**What to do:** Report only how many lines below include "computer".

+++

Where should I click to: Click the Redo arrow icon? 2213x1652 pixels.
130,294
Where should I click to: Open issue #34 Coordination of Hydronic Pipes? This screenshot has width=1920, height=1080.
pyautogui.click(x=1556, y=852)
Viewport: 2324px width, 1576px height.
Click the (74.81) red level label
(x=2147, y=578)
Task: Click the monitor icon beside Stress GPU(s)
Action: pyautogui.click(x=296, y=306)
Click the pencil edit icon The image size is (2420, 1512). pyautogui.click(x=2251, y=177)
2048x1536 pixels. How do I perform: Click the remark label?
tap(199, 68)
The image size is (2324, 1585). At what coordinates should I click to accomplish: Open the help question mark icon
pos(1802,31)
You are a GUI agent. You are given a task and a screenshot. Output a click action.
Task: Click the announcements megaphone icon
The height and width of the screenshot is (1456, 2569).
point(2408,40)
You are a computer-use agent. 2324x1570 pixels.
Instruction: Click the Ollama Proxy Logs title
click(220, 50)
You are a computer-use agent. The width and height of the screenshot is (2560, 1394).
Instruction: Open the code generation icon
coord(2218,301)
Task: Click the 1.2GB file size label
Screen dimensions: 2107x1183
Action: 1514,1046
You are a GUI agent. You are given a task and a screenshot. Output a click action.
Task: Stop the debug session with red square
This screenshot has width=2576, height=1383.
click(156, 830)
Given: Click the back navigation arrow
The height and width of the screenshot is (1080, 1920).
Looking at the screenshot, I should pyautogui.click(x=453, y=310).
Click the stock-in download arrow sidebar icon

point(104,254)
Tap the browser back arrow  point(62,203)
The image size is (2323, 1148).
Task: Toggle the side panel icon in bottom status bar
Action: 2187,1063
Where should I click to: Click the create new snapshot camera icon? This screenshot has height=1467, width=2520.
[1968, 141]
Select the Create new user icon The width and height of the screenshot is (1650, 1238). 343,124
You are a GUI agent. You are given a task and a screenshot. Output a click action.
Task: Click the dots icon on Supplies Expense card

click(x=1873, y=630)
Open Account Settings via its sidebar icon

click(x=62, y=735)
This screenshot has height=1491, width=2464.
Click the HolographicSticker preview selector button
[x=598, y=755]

+++

**Exercise result:** 2